LISTED RECORDS:

⁂

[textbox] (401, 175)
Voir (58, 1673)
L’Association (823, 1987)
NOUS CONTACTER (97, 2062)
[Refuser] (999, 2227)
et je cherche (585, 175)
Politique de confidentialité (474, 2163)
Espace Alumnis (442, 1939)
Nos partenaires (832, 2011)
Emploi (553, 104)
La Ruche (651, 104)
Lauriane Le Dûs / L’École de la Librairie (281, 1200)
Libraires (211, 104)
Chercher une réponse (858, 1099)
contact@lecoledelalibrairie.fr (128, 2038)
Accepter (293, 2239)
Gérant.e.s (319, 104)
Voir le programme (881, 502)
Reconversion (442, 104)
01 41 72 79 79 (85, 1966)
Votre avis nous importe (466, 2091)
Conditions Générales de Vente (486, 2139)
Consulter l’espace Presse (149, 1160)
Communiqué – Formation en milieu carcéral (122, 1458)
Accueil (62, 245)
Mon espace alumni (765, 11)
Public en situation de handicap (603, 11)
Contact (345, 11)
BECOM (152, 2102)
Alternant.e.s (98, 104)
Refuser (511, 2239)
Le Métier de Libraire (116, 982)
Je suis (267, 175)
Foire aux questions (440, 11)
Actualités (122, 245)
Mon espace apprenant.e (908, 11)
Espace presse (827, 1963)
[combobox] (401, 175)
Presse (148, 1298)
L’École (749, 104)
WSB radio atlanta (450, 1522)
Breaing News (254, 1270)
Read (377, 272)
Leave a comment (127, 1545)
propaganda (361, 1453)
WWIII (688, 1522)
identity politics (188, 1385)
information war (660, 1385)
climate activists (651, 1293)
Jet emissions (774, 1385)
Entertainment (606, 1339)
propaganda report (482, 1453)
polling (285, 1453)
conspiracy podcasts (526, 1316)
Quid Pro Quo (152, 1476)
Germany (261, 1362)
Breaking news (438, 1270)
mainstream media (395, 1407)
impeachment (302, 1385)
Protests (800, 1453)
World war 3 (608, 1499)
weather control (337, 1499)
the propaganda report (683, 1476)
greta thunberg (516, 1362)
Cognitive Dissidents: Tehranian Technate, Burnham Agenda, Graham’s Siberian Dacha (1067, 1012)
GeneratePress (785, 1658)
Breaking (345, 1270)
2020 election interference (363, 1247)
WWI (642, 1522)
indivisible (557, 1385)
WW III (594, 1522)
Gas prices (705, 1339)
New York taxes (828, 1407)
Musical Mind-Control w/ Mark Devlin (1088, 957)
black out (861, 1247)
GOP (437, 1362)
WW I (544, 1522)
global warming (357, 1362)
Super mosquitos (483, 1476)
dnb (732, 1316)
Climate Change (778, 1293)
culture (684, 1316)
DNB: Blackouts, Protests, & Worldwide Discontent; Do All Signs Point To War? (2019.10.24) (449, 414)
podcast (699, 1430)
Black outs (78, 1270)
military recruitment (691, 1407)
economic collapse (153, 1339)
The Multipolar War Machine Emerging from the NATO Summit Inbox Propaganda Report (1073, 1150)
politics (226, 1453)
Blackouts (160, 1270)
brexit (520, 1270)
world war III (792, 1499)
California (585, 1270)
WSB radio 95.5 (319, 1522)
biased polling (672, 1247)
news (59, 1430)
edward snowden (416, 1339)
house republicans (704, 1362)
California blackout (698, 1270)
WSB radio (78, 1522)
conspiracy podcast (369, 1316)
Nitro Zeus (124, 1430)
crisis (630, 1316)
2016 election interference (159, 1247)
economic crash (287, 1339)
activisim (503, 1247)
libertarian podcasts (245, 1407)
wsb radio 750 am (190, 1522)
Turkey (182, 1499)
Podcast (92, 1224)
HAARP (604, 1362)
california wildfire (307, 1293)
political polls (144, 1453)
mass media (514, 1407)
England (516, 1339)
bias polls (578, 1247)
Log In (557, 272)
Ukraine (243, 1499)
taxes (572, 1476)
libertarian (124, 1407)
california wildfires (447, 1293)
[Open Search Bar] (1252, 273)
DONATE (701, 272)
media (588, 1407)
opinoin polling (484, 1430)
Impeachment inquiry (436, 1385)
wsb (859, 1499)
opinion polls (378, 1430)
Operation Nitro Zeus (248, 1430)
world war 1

⁂

TASK DIRECTIONS: The answer must be an exact copy of every record above.

RESULT FOR THIS TASK:
[textbox] (401, 175)
Voir (58, 1673)
L’Association (823, 1987)
NOUS CONTACTER (97, 2062)
[Refuser] (999, 2227)
et je cherche (585, 175)
Politique de confidentialité (474, 2163)
Espace Alumnis (442, 1939)
Nos partenaires (832, 2011)
Emploi (553, 104)
La Ruche (651, 104)
Lauriane Le Dûs / L’École de la Librairie (281, 1200)
Libraires (211, 104)
Chercher une réponse (858, 1099)
contact@lecoledelalibrairie.fr (128, 2038)
Accepter (293, 2239)
Gérant.e.s (319, 104)
Voir le programme (881, 502)
Reconversion (442, 104)
01 41 72 79 79 (85, 1966)
Votre avis nous importe (466, 2091)
Conditions Générales de Vente (486, 2139)
Consulter l’espace Presse (149, 1160)
Communiqué – Formation en milieu carcéral (122, 1458)
Accueil (62, 245)
Mon espace alumni (765, 11)
Public en situation de handicap (603, 11)
Contact (345, 11)
BECOM (152, 2102)
Alternant.e.s (98, 104)
Refuser (511, 2239)
Le Métier de Libraire (116, 982)
Je suis (267, 175)
Foire aux questions (440, 11)
Actualités (122, 245)
Mon espace apprenant.e (908, 11)
Espace presse (827, 1963)
[combobox] (401, 175)
Presse (148, 1298)
L’École (749, 104)
WSB radio atlanta (450, 1522)
Breaing News (254, 1270)
Read (377, 272)
Leave a comment (127, 1545)
propaganda (361, 1453)
WWIII (688, 1522)
identity politics (188, 1385)
information war (660, 1385)
climate activists (651, 1293)
Jet emissions (774, 1385)
Entertainment (606, 1339)
propaganda report (482, 1453)
polling (285, 1453)
conspiracy podcasts (526, 1316)
Quid Pro Quo (152, 1476)
Germany (261, 1362)
Breaking news (438, 1270)
mainstream media (395, 1407)
impeachment (302, 1385)
Protests (800, 1453)
World war 3 (608, 1499)
weather control (337, 1499)
the propaganda report (683, 1476)
greta thunberg (516, 1362)
Cognitive Dissidents: Tehranian Technate, Burnham Agenda, Graham’s Siberian Dacha (1067, 1012)
GeneratePress (785, 1658)
Breaking (345, 1270)
2020 election interference (363, 1247)
WWI (642, 1522)
indivisible (557, 1385)
WW III (594, 1522)
Gas prices (705, 1339)
New York taxes (828, 1407)
Musical Mind-Control w/ Mark Devlin (1088, 957)
black out (861, 1247)
GOP (437, 1362)
WW I (544, 1522)
global warming (357, 1362)
Super mosquitos (483, 1476)
dnb (732, 1316)
Climate Change (778, 1293)
culture (684, 1316)
DNB: Blackouts, Protests, & Worldwide Discontent; Do All Signs Point To War? (2019.10.24) (449, 414)
podcast (699, 1430)
Black outs (78, 1270)
military recruitment (691, 1407)
economic collapse (153, 1339)
The Multipolar War Machine Emerging from the NATO Summit Inbox Propaganda Report (1073, 1150)
politics (226, 1453)
Blackouts (160, 1270)
brexit (520, 1270)
world war III (792, 1499)
California (585, 1270)
WSB radio 95.5 (319, 1522)
biased polling (672, 1247)
news (59, 1430)
edward snowden (416, 1339)
house republicans (704, 1362)
California blackout (698, 1270)
WSB radio (78, 1522)
conspiracy podcast (369, 1316)
Nitro Zeus (124, 1430)
crisis (630, 1316)
2016 election interference (159, 1247)
economic crash (287, 1339)
activisim (503, 1247)
libertarian podcasts (245, 1407)
wsb radio 750 am (190, 1522)
Turkey (182, 1499)
Podcast (92, 1224)
HAARP (604, 1362)
california wildfire (307, 1293)
political polls (144, 1453)
mass media (514, 1407)
England (516, 1339)
bias polls (578, 1247)
Log In (557, 272)
Ukraine (243, 1499)
taxes (572, 1476)
libertarian (124, 1407)
california wildfires (447, 1293)
[Open Search Bar] (1252, 273)
DONATE (701, 272)
media (588, 1407)
opinoin polling (484, 1430)
Impeachment inquiry (436, 1385)
wsb (859, 1499)
opinion polls (378, 1430)
Operation Nitro Zeus (248, 1430)
world war 1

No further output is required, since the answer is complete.